# Eastern NC campgrounds



## shudson16 (Mar 20, 2009)

Anyone know of any campgrounds in the Hoke,Duplin,Sampson counties area? I'm planning a cycling trip from Greensboro to Topsail Beach in late June and I'll be pitching a tent for a couple of nights. I've found a place to camp for my first night, close to Carthage but by the looks of my Delorme atlas there's not much in the way of campgrounds further down east close to the Warsaw area. Planning on about 70 miles a day so the first day would put me near Carthage, the second day would put me in the vincinity of Warsaw.
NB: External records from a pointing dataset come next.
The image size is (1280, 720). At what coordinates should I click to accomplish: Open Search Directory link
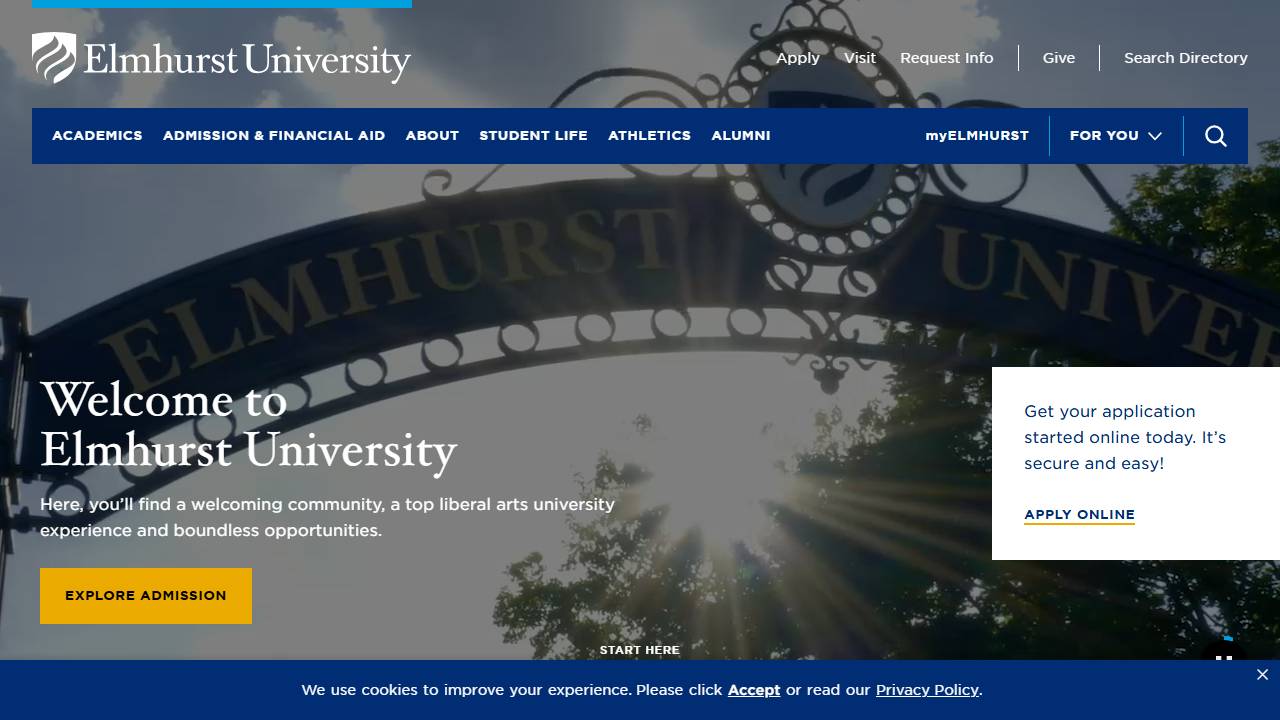click(1185, 58)
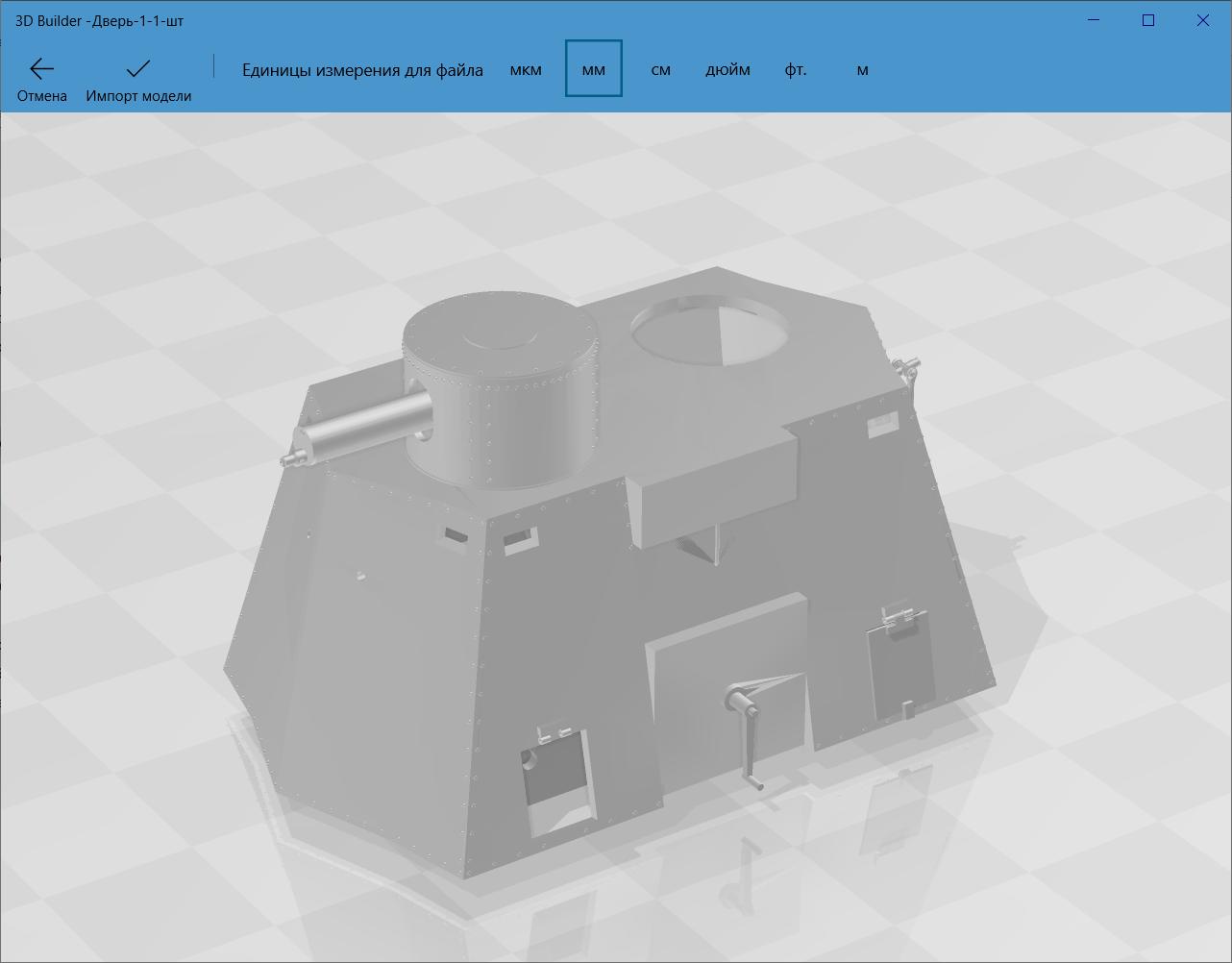Click the window title 3D Builder -Дверь-1-1-шт
Image resolution: width=1232 pixels, height=963 pixels.
pyautogui.click(x=99, y=20)
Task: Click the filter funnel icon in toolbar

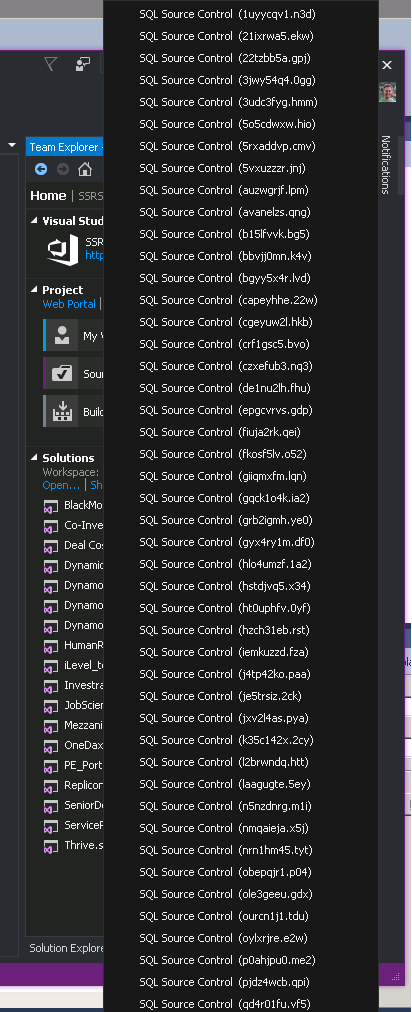Action: tap(50, 64)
The third day I'll be at the beach by late afternoon. Would rather stay at a campground but a church or park might have to do it. Any help would be appreciated.


----------



## tarwheel2 (Jul 7, 2005)

Here's a link to the NC state parks web site page where you can find park locations. None are in the counties you listed, but you could find several by altering your route:

Raven Rock SP
Jones Lake SP
Singletary Lake SP

http://www.ncparks.gov/Visit/parks/by_map/main.php

The Croatan National Forest has several campgrounds, but that also would be out of your way. Your best bet if you want to follow that route would be to search for private campgrounds.


----------



## flyingheel (Aug 30, 2008)

Another option would be the White Lake area. Nearly the entire lake is surrounded by campgrounds and lakeside "resorts". From Carthage, I would imagine you would have to go south around Ft. Bragg and Fayetteville, probably through Raeford area through St. Pauls and then over towards Elizabethtown.


----------



## shudson16 (Mar 20, 2009)

Your best bet if you want to follow that route would be to search for private campgrounds.[/QUOTE]

thanks TW2, hadn't thought about doing a search for private campgrounds. That may be my best bet.


----------